| « poprzedni wątek | następny wątek » |
1. Data: 2006-01-31 11:29:51
Temat: Mózg - zrób to sam (jak Adam Słodowy)
http://www.kognitywistyka.net/artykuly/stafford-webb
.htm
Rozmowa z autorami książki Mind Hacks (polska edycja: 100 sposobów na
zgłębienie tajemnic ludzkiego umysłu): Tomem Q. Staffordem i Mattem
Webbem.
[Przekład słowa 'hack' na 'sposób' chyba jednak nie do końca oddaje
jego znaczenie - przyp. autora posta]
S. Wacewicz: Czy Wasza książka nie jest przypadkiem gigantyczną
manipulacją, która ma sprawić, że czytelnicy staną się Całkowicie
Zakręceni?
T. Q. Stafford: Nam chodzi o to, żeby ludzi od-kręcić! Przedstawiliśmy
wybór przykładów "zrób-to-sam", by pokazać, że każdy może podejrzeć,
jak pracuje jego umysł. To nie jest manipulacja - to raczej
wyjaśnienie.
M. Webb: Zgadzam się z Tomem całkowicie, może tylko dodam jedną rzecz.
Odkrywanie tego, jak coś działa ma dwa aspekty. Po pierwsze, co
oczywiste, mamy wyjaśnienie, albo 'odpowiedź'. Ale mamy też drugą,
mniej widoczną część, jaką jest 'pytanie', czyli sam problem. Na
przykład Sposób 56 pokazuje, że jeśli bodziec dochodzi z lewej, czy
też z prawej, jesteśmy skłonni kierować naszą reakcję w tę samą
stronę. Parę lat temu nie pomyślałbym nawet, że wymaga to jakichś
wyjaśnień. Po prostu tak jest, OK? Teraz dostrzegam to w prawidłowy
sposób - jako mechanizm oszczędzający czas - i mogę stawiać dalsze
pytania odnośnie jego działania. A kto wie, może uda mi się zrobić z
tego użytek w moich projektach.
S. W.: Który ze sposobów jest Waszym ulubionym?

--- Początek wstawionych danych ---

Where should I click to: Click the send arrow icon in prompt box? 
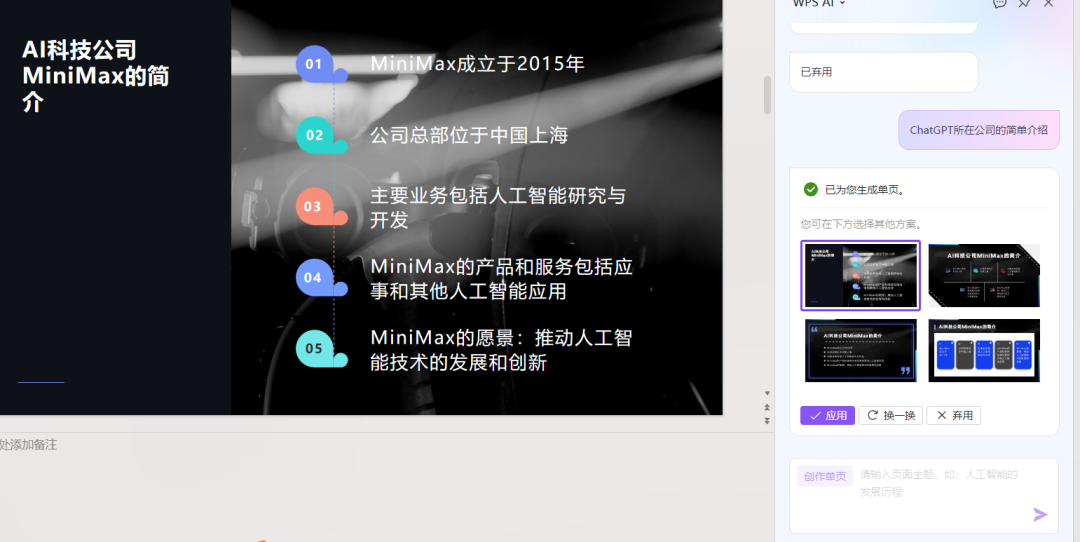[1040, 514]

T. Q. S.: Myślę, że 61, "Dlaczego mówimy do siebie", opisujący jak
język pomaga mózgowi połączyć informacje różnego typu. Doświadczenia
są rewelacyjne - sprytne i przekonywające - a wyniki, jak się wydaje,
mówią coś naprawdę istotnego o tym, jak język pozwala nam myśleć w
sposób inny, niż zwierzęta. Dotykamy tu rzeczy kluczowych dla naszego
człowieczeństwa.
M. W.: Mimo, iż ostatnie kilka sposobów to świetne historie o tym, jak
łatwo można na nas wpłynąć (a opowiadanie ich co jakiś czas to spora
frajda), to jednak wybieram Sposób o mapie sensorycznej (12), albo
Sposób 17, pokazujący jak nasze widzenie wyłącza się na czas ruchu
źrenic.
W książce można obejrzeć obrazek homunkulusa sensorycznego i mniej
więcej zobaczyć, na czym on polega. Ale kiedy samemu wykonasz
doświadczenie, odwzorujesz swoje własne ciało i zobaczysz jak
zmieniają się proporcje - to robi wrażenie.

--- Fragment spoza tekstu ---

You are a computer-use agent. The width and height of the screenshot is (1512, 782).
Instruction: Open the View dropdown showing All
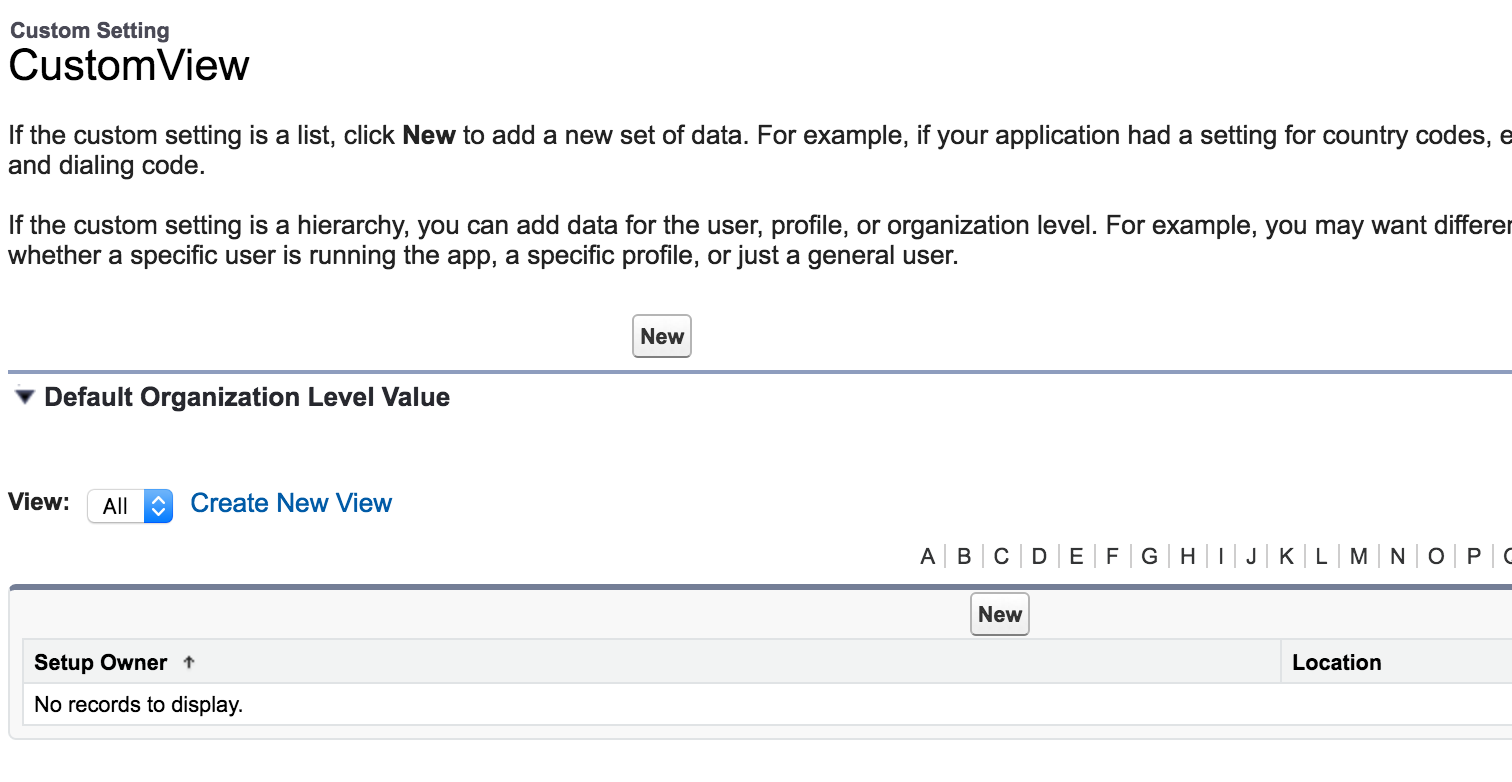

Z tego samego powodu lubię Sposób 17: możesz zademonstrować coś, czego
normalnie się nie zauważa, za pomocą zwykłego lusterka.
T. Q. S.: Sposób 17 był jednym z pierwszych doświadczeń, którego
spróbowaliśmy z Mattem, kiedy zaczynaliśmy rozmawiać o książce.
Byliśmy w domu Matta i długo szukaliśmy lusterka, a kiedy po raz
pierwszy doświadczyliśmy efektu w praktyce - mimo że wiedzieliśmy,
czego się spodziewać - byliśmy oczarowani. Właśnie dzięki takim
chwilom pisanie książki było świetną zabawą. Mam nadzieję, że to samo
dotyczy czytania!
S. W.: A który Sposób jest najdziwaczniejszy? Ja głosuję na kwadraty z
23, ewentualnie zdjęcie twarzy z 93.
T. Q. S.: Oba obrazki to bardzo fajne iluzje optyczne pokazujące,
jakie sztuczki wykorzystuje mózg podejmując decyzję, jakie wrażenia
dostarczyć świadomości. Oba są dość niesamowite, ale za najbardziej
niesamowite uważam przykłady z nieświadomym wpływaniem (Sposób 98) [o
tym, jak nieświadomie kopiujemy ruchy rozmówcy] oraz z różnicami w
sposobie przetwarzania informacji przez lewą i prawą półkulę mózgu
(sposób 69). Te międzypółkulowe różnice wyglądają zupełnie inaczej,
niż są zazwyczaj przedstawiane, w każdym razie są zdecydowanie
niesamowite.
M. W.: A ja zgodzę się z tamtymi dwoma. Zdjęcie ze Sposobu 93 cały
czas mnie śmieszy!
S. W.: Wiemy, że nasze mózgi nie działają jak nasze pecety. Ale może
nasze umysły mają z tymi ostatnimi więcej wspólnego? Czy sądzicie, że
niesławna "metafora komputera", krytykowana w Przedmowie i kilku
Sposobach, może jednak na jakimś innym poziomie okazać się pomocna do
ilustrowania pracy umysłu (np. RAM i twardy dysk jako pamięć krótko- i
długotrwała)? Czy należy jej zupełnie zaniechać?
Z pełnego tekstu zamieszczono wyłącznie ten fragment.